──────── Dataset records ────────

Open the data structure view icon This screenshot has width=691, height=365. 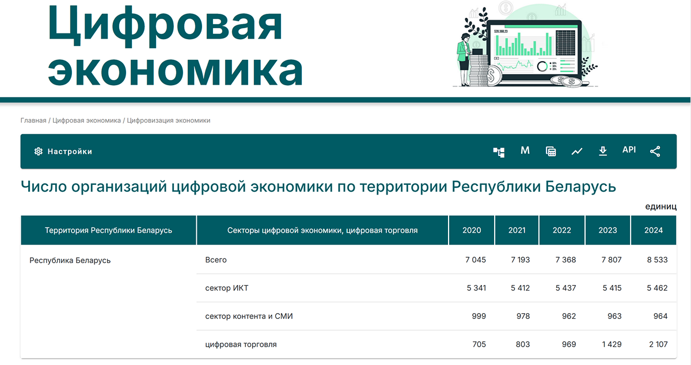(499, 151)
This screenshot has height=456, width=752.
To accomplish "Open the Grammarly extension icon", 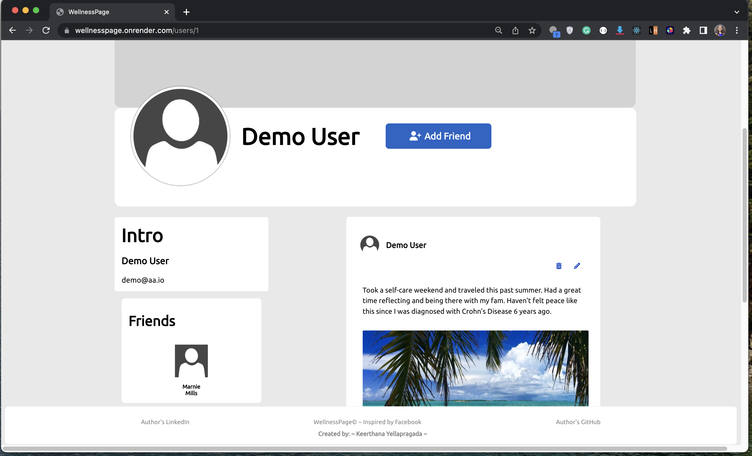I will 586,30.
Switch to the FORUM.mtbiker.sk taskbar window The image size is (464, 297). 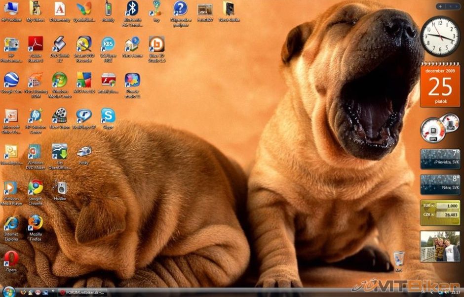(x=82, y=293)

────────
──────── Dataset records ────────

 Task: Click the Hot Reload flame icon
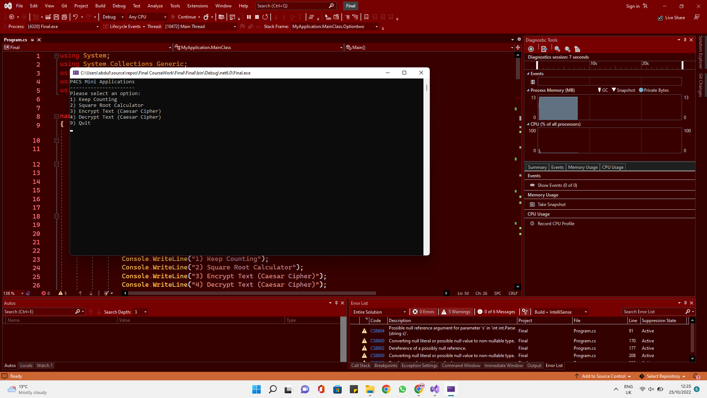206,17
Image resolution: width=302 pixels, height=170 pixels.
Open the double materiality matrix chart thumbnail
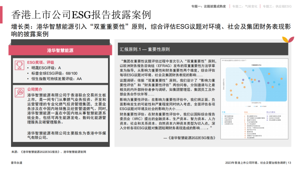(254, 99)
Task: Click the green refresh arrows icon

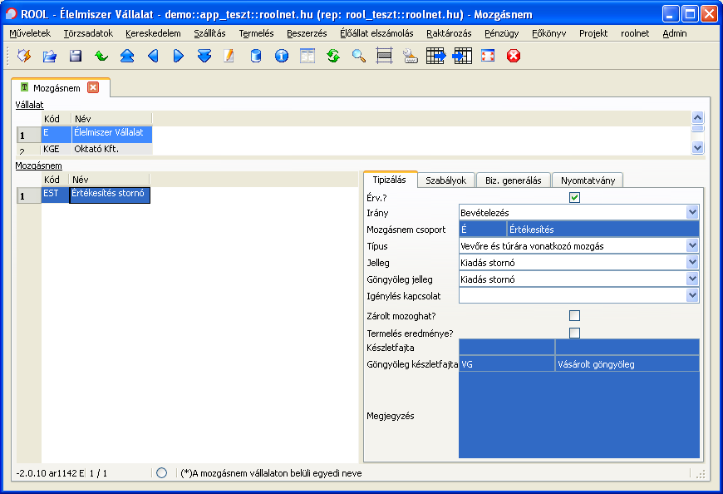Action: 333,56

────────

# Given exercise:
Could you render the entries as a numbered list, beginning at the line that contains "Task: Click the Hot Reload flame icon" and stopping after the line that contains "Action: 333,56"? Skip blank lines and leave the pictures out.

# Solved exercise:
1.  Task: Click the Hot Reload flame icon
2. 206,17
3. Image resolution: width=302 pixels, height=170 pixels.
4. Open the double materiality matrix chart thumbnail
5. (254, 99)
6. Task: Click the green refresh arrows icon
7. Action: 333,56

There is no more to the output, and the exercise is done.